L’avviso di accertamento non può essere emesso prima di sessanta giorni dalla chiusura delle verifiche fiscali

In tema di diritti e garanzie del contribuente sottoposto a verifiche fiscali, la legge dispone che l’inosservanza del termine dilatorio di sessanta giorni per l’emanazione dell'avviso di accertamento – termine decorrente dal rilascio al contribuente, nei cui confronti sia stato effettuato un accesso, un’ispezione o una verifica nei locali destinati all'esercizio dell'attività, della copia del processo verbale di chiusura delle operazioni – determina di per sé, salvo che ricorrano specifiche ragioni di urgenza, la illegittimità dell'atto impositivo emesso.
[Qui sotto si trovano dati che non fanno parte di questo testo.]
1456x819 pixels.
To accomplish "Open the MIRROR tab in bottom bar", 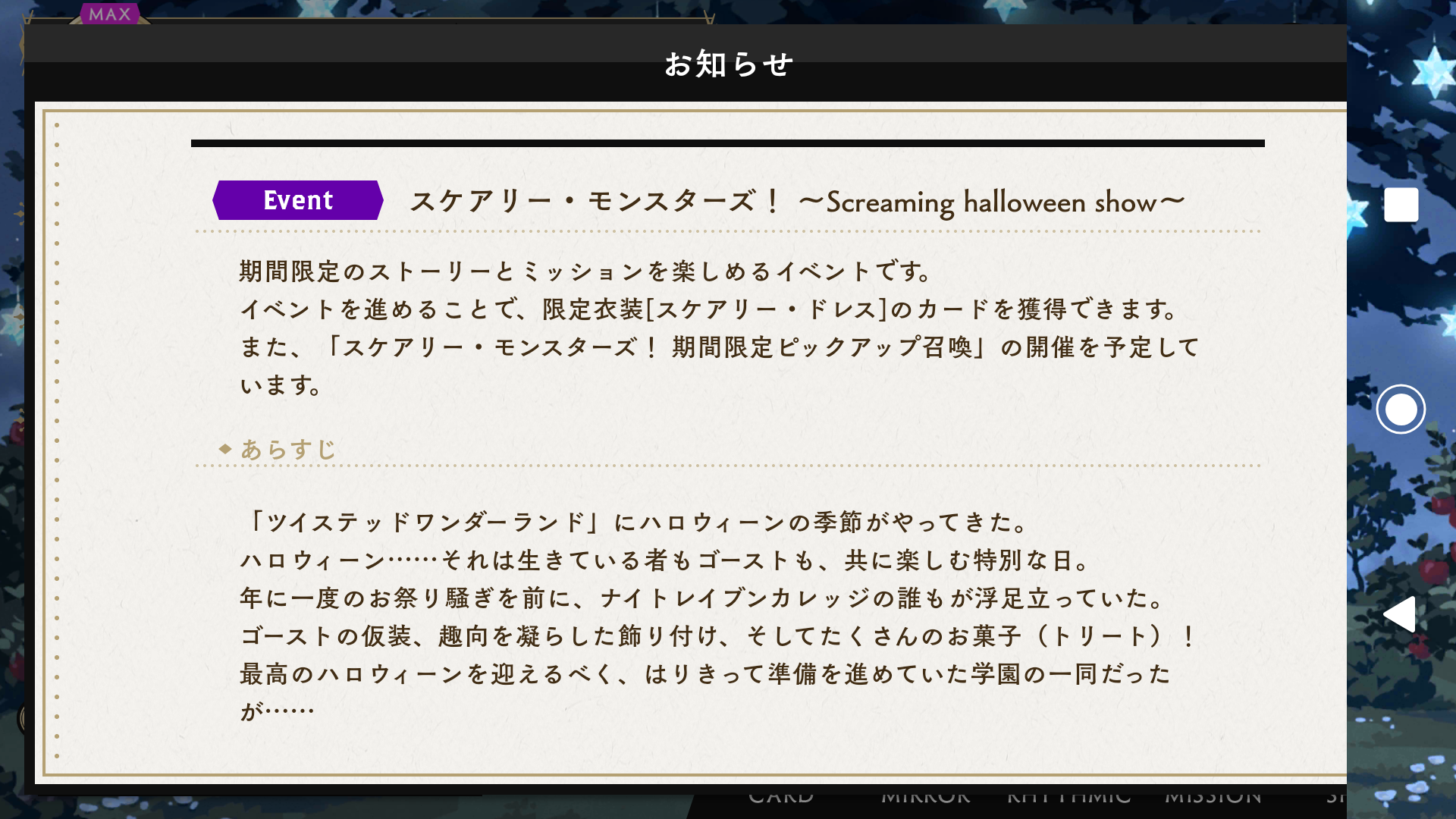I will click(x=926, y=796).
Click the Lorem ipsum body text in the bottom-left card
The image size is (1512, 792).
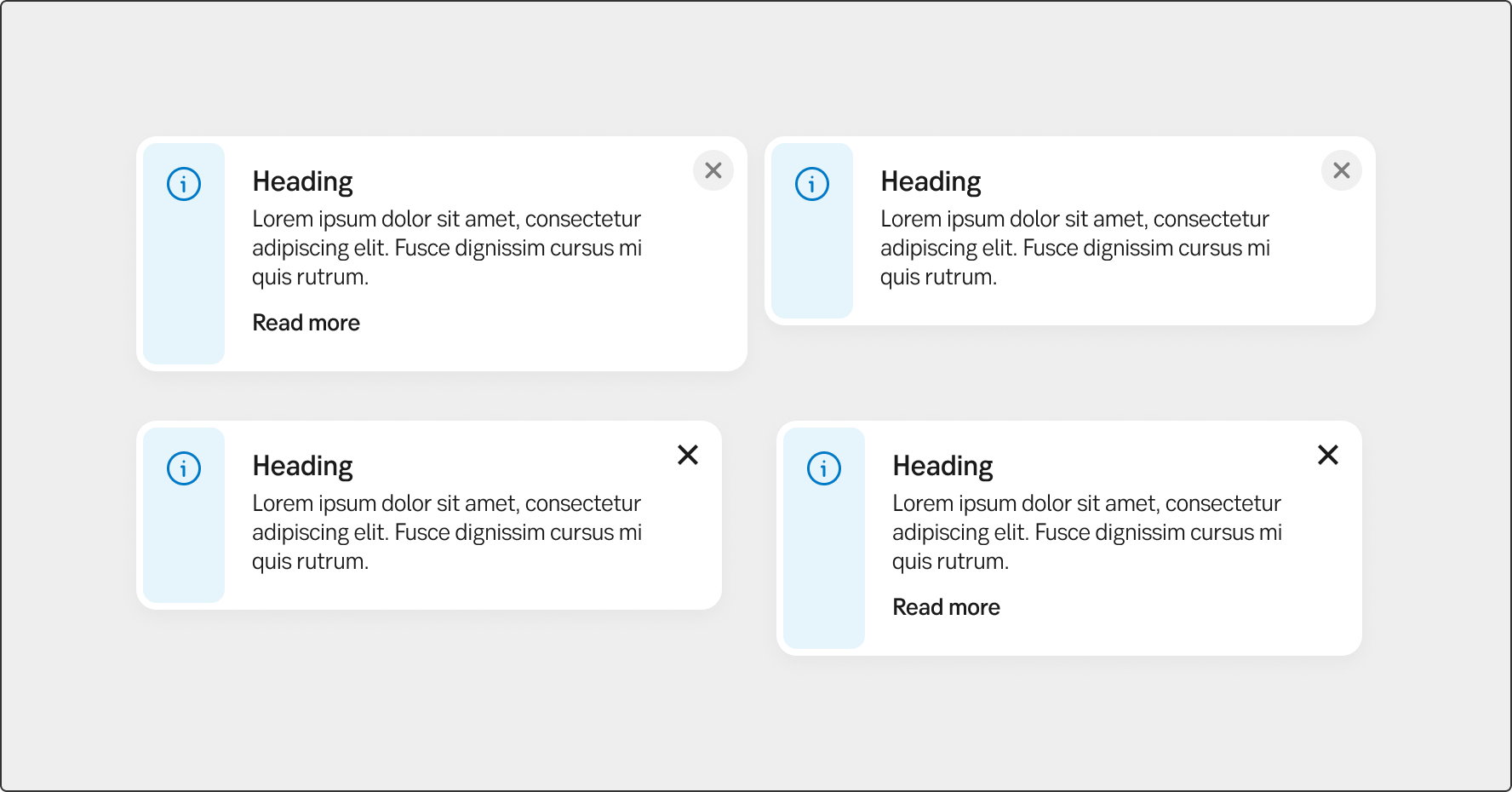click(447, 532)
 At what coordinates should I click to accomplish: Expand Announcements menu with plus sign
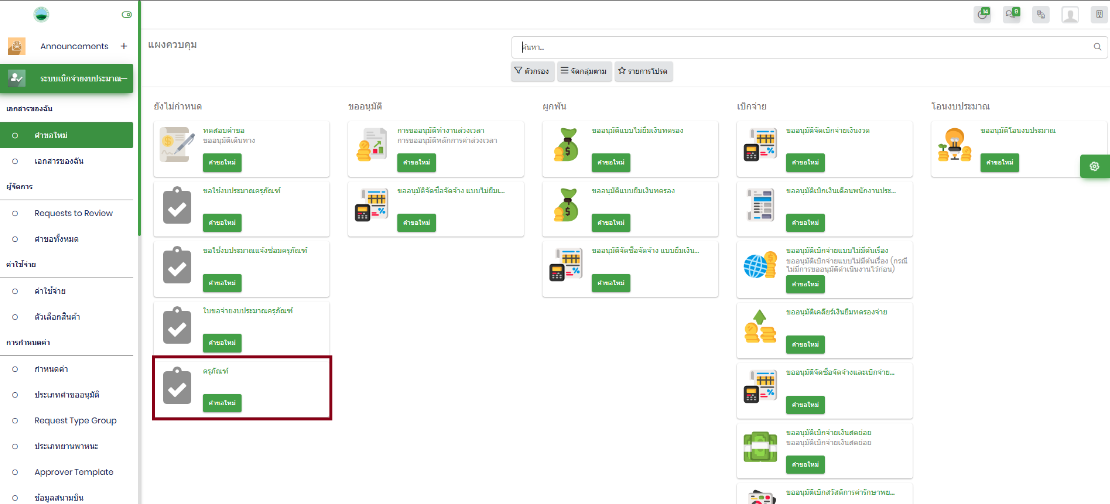pyautogui.click(x=123, y=46)
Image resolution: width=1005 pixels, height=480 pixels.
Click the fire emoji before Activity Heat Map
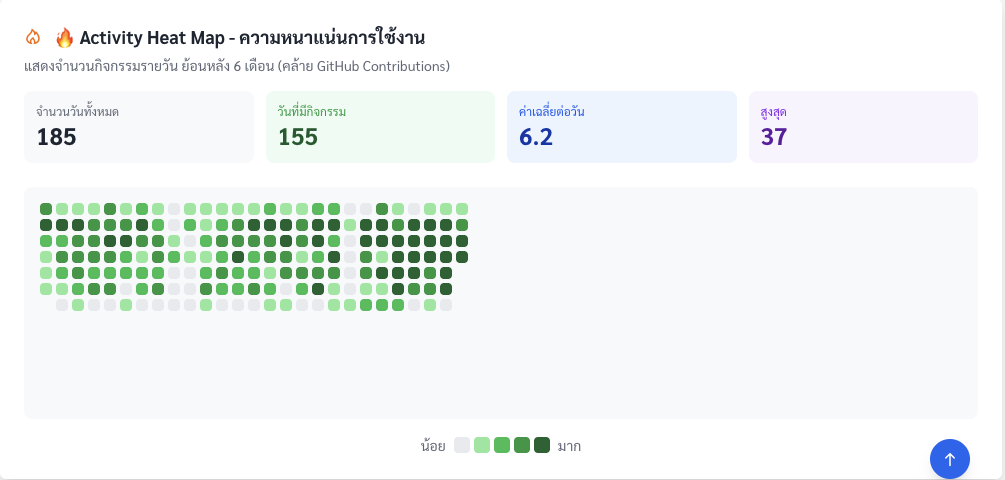point(65,38)
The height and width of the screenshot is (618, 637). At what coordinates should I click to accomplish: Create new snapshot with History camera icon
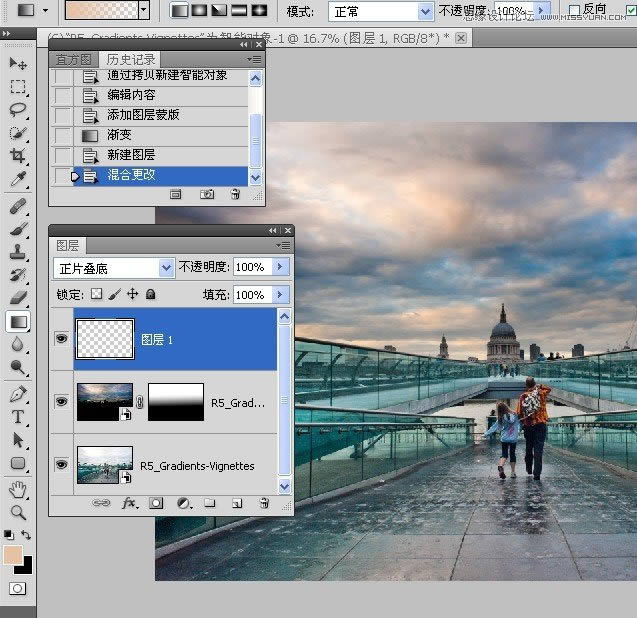[x=207, y=194]
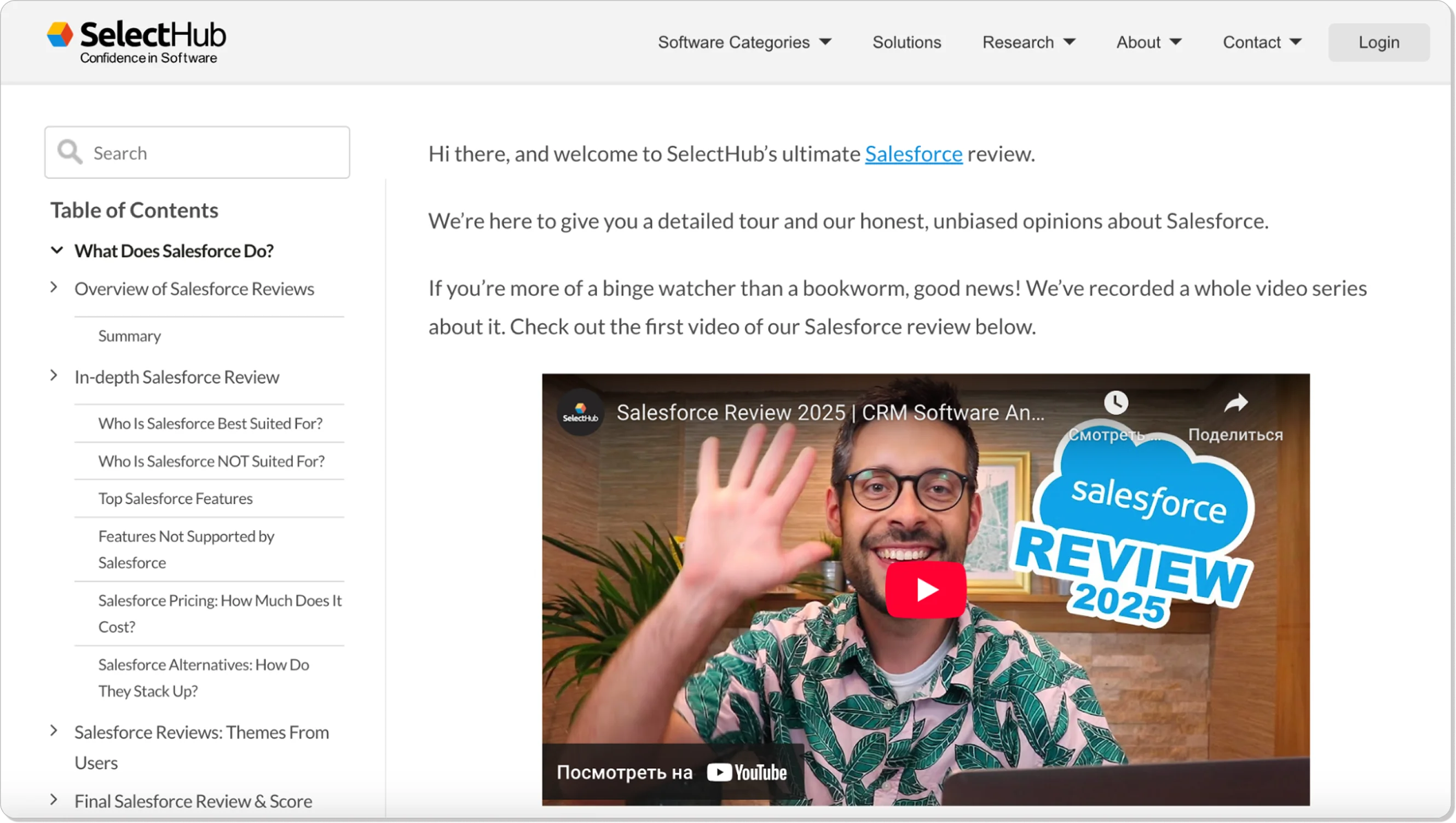Screen dimensions: 1456x823
Task: Click the SelectHub channel avatar on the video
Action: (x=579, y=412)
Infatti, il termine dilatorio di sessanta giorni è posto a garanzia dei principi di collaborazione e buona fede tra amministrazione e contribuente ed è diretto al migliore e più efficace esercizio della potestà impositiva.

Le ragioni d’urgenza non possono consistere nella mera circostanza dell'approssimarsi della scadenza del termine di decadenza per l’accertamento relativo al periodo d’imposta, dal momento che, in tal modo, si verrebbero a convalidare, in via generalizzata, tutti gli atti in scadenza, in contrasto col principio secondo cui il requisito dell'urgenza deve esser riferito alla concreta fattispecie e, cioè al singolo rapporto tributario.

Per rispettare il termine di decadenza previsto dalla legge per l'accertamento relativo al periodo d'imposta, l’Ufficio è obbligato ad attivarsi tempestivamente.

In tal modo si è espressa la Corte di Cassazione nella sentenza numero 2279 del 3 febbraio 2014.